Die Teilnahme ist also erlaubt, aber es stellt sich die Frage, wie Zuhörer bei den geltenden Ausgangsbeschränkungen rechtskonform nach 20 Uhr zum Gemeindeamt kommen (sollte eine Sitzung sehr spät angesetzt sein), bzw. noch viel mehr die Frage, wie der Bürger nach einer Gemeinderatssitzung, die nicht selten erst nach 20 Uhr endet, rechtskonform wieder nach Hause kommt.

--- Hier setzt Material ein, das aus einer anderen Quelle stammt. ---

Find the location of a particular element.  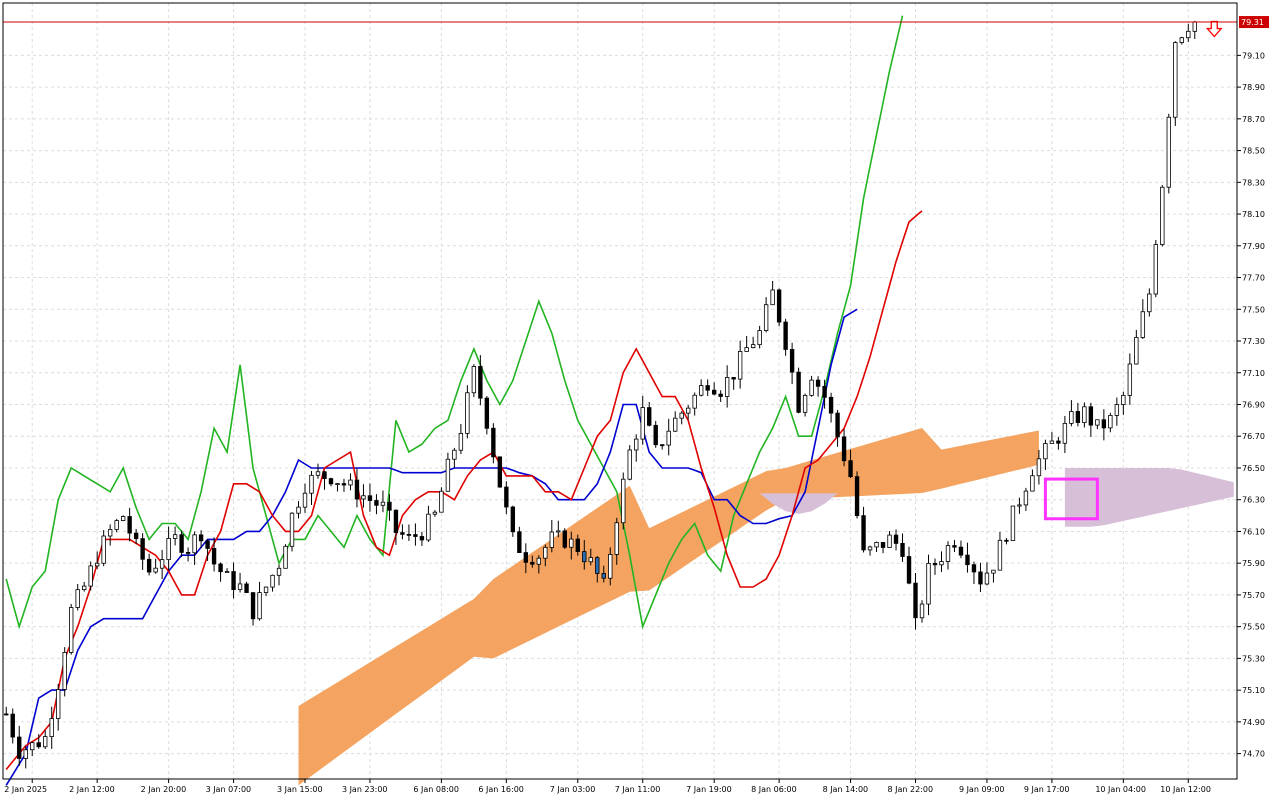

y-tick-label: 78.50 is located at coordinates (1254, 152).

Auch hier ist der Gemeindebund der Auffassung, dass die Verordnung verfassungskonform in der Weise auszulegen ist, dass der Bürger (der das Recht hat, an Sitzungen des Gemeinderates, deren Öffentlichkeit durch die Verordnung nicht ausgeschlossen werden darf) zum Zweck der Gemeinderatssitzung nach 20 Uhr den eigenen privaten Wohnbereich verlassen bzw. außerhalb des eigenen privaten Wohnbereichs verweilen darf.

Außerdem kann man rechtlich durchaus argumentieren, dass der Weg von der Gemeinderatssitzung nach Hause zum Zweck der Deckung der notwendigen Grundbedürfnisse des täglichen Lebens erfolgt (wenn schon das Aufsuchen des Zweitwohnsitzes zum Zweck der Deckung der notwendigen Grundbedürfnisse des täglichen Lebens nach 20.00 Uhr zulässig ist – dann umso mehr der Weg nach Hause).

Auch könnte man hinsichtlich des Weges zur Teilnahme des Zuhörers an der Gemeinderatssitzung in gleicher Weise argumentieren, dass das zum Zweck der Deckung der notwendigen Grundbedürfnisse des täglichen Lebens erfolgt – schließlich erlangt der Bürger Information, Klarheit und Partizipation hinsichtlich Diskussionen und Entscheidungen im Gemeinderat, die sein unmittelbares Lebensumfeld betreffen. Wenn daher, wie es den FAQs zur neuen Verordnung zu entnehmen ist, auch nichtakute Arztbesuche, Friedhofsbesuche und das Aufsuchen des Zweitwohnsitzes unter die Deckung der notwendigen Grundbedürfnisse des täglichen Lebens fallen, dann erst Recht die Teilnahme an einer Gemeinderatssitzung als interessierter Bürger.

Abschließend ist dennoch zu empfehlen, Gemeinderatssitzungen derart abzuhalten, dass ein Ende vor 20 Uhr gewährleistet ist und gegebenenfalls nicht-öffentliche Tagesordnungspunkte zum Schluss angesetzt werden.